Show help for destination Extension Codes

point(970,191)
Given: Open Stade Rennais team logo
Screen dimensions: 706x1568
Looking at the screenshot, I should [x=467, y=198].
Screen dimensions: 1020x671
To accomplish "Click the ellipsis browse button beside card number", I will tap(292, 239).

————

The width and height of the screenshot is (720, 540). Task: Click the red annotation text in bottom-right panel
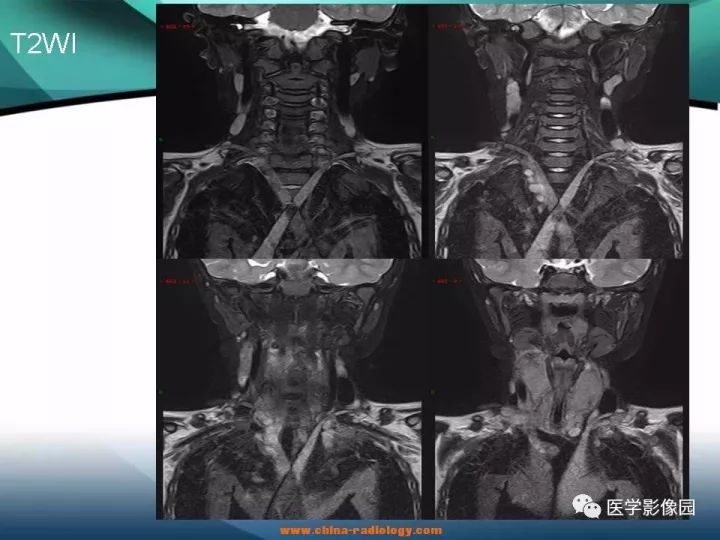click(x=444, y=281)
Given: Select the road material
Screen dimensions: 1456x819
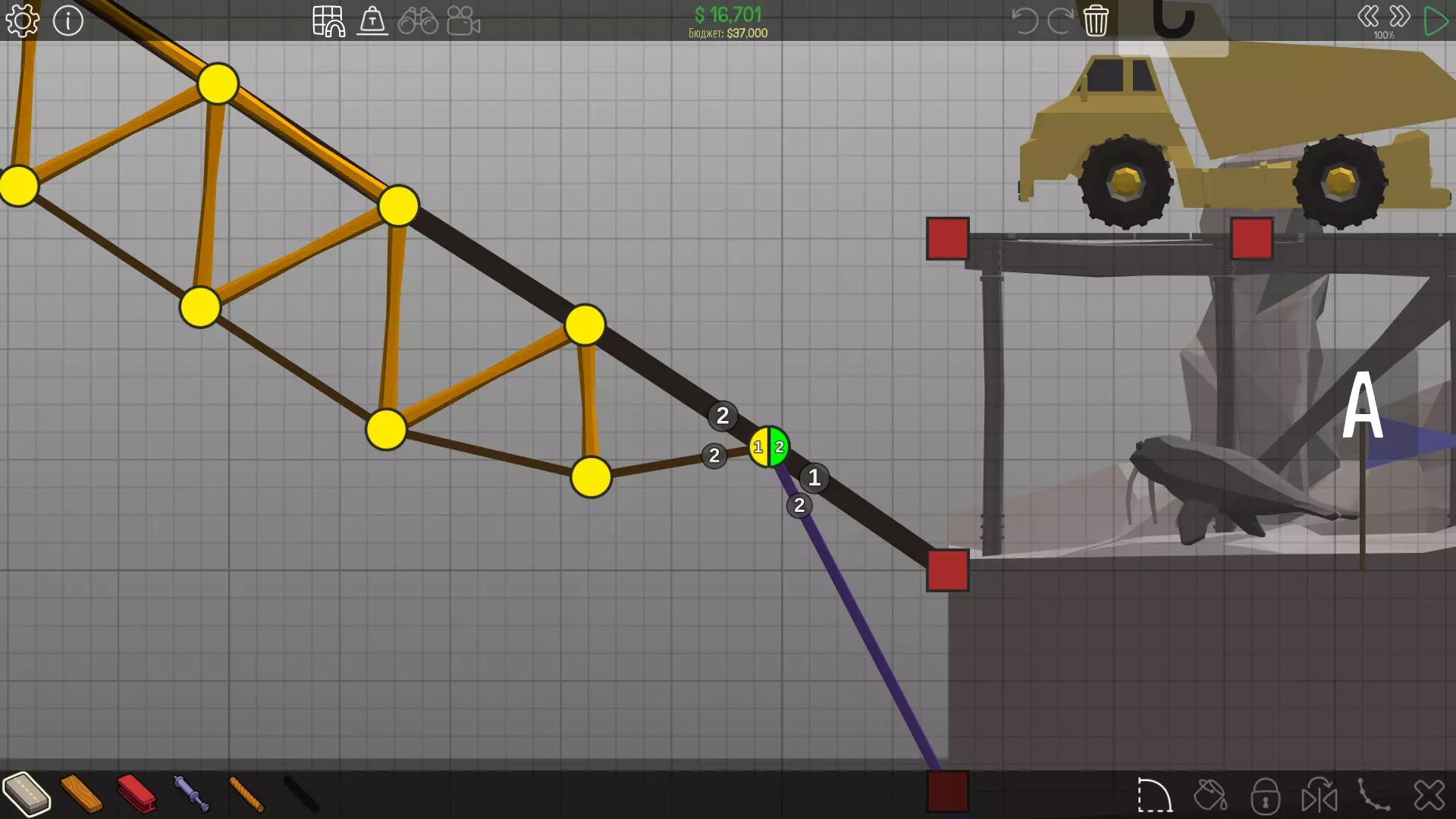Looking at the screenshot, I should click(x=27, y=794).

————

Return everything from the line containing "Show help for destination Extension Codes" down to the line containing "will tap(292, 239).", both included, without any change.

▶ REPLY TO THE EXERCISE
Show help for destination Extension Codes

point(970,191)
Given: Open Stade Rennais team logo
Screen dimensions: 706x1568
Looking at the screenshot, I should [x=467, y=198].
Screen dimensions: 1020x671
To accomplish "Click the ellipsis browse button beside card number", I will tap(292, 239).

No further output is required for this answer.